*Data supplied*.
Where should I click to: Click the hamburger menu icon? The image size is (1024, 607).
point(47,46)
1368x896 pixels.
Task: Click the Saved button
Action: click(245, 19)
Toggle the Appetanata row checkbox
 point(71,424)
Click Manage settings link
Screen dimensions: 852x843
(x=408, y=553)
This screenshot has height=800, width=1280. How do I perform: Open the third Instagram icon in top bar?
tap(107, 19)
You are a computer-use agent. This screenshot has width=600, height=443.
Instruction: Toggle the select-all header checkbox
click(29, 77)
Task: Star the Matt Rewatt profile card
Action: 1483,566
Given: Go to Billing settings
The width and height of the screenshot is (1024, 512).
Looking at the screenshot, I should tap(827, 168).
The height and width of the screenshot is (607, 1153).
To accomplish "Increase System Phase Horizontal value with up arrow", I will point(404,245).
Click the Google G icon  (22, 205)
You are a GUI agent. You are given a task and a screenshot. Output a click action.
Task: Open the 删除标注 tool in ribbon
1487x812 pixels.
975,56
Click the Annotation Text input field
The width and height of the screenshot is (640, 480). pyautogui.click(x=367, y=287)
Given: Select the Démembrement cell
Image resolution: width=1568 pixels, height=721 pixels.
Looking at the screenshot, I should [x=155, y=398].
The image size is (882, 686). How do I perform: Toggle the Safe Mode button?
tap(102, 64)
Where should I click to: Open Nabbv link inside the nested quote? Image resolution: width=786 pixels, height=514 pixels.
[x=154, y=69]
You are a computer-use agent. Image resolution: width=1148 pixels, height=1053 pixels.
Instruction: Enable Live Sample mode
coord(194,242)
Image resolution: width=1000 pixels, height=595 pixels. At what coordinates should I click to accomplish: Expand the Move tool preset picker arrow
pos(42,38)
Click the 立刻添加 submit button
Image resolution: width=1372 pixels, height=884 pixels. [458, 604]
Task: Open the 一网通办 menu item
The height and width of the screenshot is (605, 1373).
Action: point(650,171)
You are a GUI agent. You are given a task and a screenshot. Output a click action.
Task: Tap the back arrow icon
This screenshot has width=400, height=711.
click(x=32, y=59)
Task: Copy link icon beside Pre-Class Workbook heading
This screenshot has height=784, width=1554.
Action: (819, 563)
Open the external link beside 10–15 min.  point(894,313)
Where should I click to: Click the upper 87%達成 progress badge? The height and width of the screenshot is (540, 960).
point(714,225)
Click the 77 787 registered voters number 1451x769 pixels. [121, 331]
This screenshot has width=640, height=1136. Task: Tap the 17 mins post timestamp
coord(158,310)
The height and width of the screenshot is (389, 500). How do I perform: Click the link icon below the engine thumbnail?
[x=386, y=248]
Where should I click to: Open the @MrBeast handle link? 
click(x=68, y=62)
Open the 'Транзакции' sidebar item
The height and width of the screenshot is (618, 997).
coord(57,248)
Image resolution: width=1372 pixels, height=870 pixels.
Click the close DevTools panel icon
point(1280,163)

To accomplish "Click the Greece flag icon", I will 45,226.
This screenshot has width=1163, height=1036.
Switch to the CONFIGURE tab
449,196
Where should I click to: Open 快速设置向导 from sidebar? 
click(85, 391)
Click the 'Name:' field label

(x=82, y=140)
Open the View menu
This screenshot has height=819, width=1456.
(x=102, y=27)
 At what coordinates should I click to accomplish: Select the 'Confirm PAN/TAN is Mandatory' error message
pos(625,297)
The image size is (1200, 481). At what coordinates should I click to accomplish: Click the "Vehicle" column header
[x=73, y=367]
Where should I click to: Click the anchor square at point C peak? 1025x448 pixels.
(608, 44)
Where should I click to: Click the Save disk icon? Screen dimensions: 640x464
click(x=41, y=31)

*Exercise objective*. Which of the lines above include the string "agent"? Pick them out and copy them.

*Output of the exercise*.
You are a computer-use agent. This screenshot has width=600, height=443.
You are a GUI agent. You are given a task and a screenshot. Output a click action.
You are a computer-use agent. Image resolution: width=1148 pixels, height=1053 pixels.
You are a GUI agent. You are given a task and a screenshot. Output a click action.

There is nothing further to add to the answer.